Problem to solve: Transcribe each entry so that it matches the original exactly.

[Available data]

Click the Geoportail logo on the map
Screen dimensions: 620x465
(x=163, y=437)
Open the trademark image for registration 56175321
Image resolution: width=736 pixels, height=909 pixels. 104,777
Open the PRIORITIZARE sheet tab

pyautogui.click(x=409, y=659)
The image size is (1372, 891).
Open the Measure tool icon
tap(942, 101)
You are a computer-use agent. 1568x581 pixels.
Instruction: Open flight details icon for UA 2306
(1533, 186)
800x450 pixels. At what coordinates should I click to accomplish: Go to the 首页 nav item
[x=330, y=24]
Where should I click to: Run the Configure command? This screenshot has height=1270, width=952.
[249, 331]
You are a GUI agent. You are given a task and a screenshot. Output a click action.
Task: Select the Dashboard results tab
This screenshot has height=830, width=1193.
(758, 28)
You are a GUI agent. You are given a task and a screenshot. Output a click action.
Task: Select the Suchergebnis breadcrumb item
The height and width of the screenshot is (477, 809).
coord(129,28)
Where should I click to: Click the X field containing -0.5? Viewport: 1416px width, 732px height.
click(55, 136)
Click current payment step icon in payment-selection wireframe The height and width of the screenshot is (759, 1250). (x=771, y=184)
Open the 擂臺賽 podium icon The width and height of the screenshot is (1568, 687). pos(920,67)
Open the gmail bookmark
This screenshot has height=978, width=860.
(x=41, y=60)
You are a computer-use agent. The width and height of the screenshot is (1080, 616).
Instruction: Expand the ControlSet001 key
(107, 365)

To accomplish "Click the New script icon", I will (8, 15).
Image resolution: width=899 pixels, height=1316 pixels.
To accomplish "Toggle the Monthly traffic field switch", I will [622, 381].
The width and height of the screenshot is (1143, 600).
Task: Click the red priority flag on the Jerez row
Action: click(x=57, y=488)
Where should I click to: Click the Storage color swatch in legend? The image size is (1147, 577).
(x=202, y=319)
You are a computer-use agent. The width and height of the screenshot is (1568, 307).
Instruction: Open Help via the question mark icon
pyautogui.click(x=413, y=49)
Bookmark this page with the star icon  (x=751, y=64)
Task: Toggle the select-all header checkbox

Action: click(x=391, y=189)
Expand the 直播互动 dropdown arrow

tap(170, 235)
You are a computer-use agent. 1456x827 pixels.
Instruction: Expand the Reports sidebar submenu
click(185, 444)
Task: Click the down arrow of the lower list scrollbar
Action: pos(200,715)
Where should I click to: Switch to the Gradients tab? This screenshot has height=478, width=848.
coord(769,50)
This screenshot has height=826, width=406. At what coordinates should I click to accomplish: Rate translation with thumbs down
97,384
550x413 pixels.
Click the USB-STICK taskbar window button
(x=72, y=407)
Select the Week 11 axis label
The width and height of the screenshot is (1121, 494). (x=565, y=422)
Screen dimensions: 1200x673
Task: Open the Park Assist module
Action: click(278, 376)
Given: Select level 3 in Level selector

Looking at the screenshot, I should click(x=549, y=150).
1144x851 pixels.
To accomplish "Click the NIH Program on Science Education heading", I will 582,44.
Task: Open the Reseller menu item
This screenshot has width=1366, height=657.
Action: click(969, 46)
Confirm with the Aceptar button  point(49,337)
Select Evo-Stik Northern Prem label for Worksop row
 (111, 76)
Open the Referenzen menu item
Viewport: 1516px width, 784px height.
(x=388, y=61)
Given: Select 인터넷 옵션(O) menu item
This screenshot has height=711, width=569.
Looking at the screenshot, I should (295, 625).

[/Available data]

Completed task:
Click the Geoportail logo on the map
Screen dimensions: 620x465
(x=163, y=437)
Open the trademark image for registration 56175321
Image resolution: width=736 pixels, height=909 pixels. 104,777
Open the PRIORITIZARE sheet tab

pyautogui.click(x=409, y=659)
The image size is (1372, 891).
Open the Measure tool icon
tap(942, 101)
You are a computer-use agent. 1568x581 pixels.
Instruction: Open flight details icon for UA 2306
(1533, 186)
800x450 pixels. At what coordinates should I click to accomplish: Go to the 首页 nav item
[x=330, y=24]
Where should I click to: Run the Configure command? This screenshot has height=1270, width=952.
[249, 331]
You are a GUI agent. You are given a task and a screenshot. Output a click action.
Task: Select the Dashboard results tab
This screenshot has height=830, width=1193.
(758, 28)
You are a GUI agent. You are given a task and a screenshot. Output a click action.
Task: Select the Suchergebnis breadcrumb item
The height and width of the screenshot is (477, 809).
coord(129,28)
Where should I click to: Click the X field containing -0.5? Viewport: 1416px width, 732px height.
click(55, 136)
Click current payment step icon in payment-selection wireframe The height and width of the screenshot is (759, 1250). (x=771, y=184)
Open the 擂臺賽 podium icon The width and height of the screenshot is (1568, 687). pos(920,67)
Open the gmail bookmark
This screenshot has height=978, width=860.
(x=41, y=60)
You are a computer-use agent. The width and height of the screenshot is (1080, 616).
Instruction: Expand the ControlSet001 key
(107, 365)

To accomplish "Click the New script icon", I will (8, 15).
Image resolution: width=899 pixels, height=1316 pixels.
To accomplish "Toggle the Monthly traffic field switch", I will [622, 381].
The width and height of the screenshot is (1143, 600).
Task: Click the red priority flag on the Jerez row
Action: click(x=57, y=488)
Where should I click to: Click the Storage color swatch in legend? The image size is (1147, 577).
(x=202, y=319)
You are a computer-use agent. The width and height of the screenshot is (1568, 307).
Instruction: Open Help via the question mark icon
pyautogui.click(x=413, y=49)
Bookmark this page with the star icon  (x=751, y=64)
Task: Toggle the select-all header checkbox

Action: click(x=391, y=189)
Expand the 直播互动 dropdown arrow

tap(170, 235)
You are a computer-use agent. 1456x827 pixels.
Instruction: Expand the Reports sidebar submenu
click(185, 444)
Task: Click the down arrow of the lower list scrollbar
Action: pos(200,715)
Where should I click to: Switch to the Gradients tab? This screenshot has height=478, width=848.
coord(769,50)
This screenshot has height=826, width=406. At what coordinates should I click to accomplish: Rate translation with thumbs down
97,384
550x413 pixels.
Click the USB-STICK taskbar window button
(x=72, y=407)
Select the Week 11 axis label
The width and height of the screenshot is (1121, 494). (x=565, y=422)
Screen dimensions: 1200x673
Task: Open the Park Assist module
Action: click(278, 376)
Given: Select level 3 in Level selector

Looking at the screenshot, I should click(x=549, y=150).
1144x851 pixels.
To accomplish "Click the NIH Program on Science Education heading", I will 582,44.
Task: Open the Reseller menu item
This screenshot has width=1366, height=657.
Action: click(969, 46)
Confirm with the Aceptar button  point(49,337)
Select Evo-Stik Northern Prem label for Worksop row
 (111, 76)
Open the Referenzen menu item
Viewport: 1516px width, 784px height.
(x=388, y=61)
Given: Select 인터넷 옵션(O) menu item
This screenshot has height=711, width=569.
Looking at the screenshot, I should (295, 625).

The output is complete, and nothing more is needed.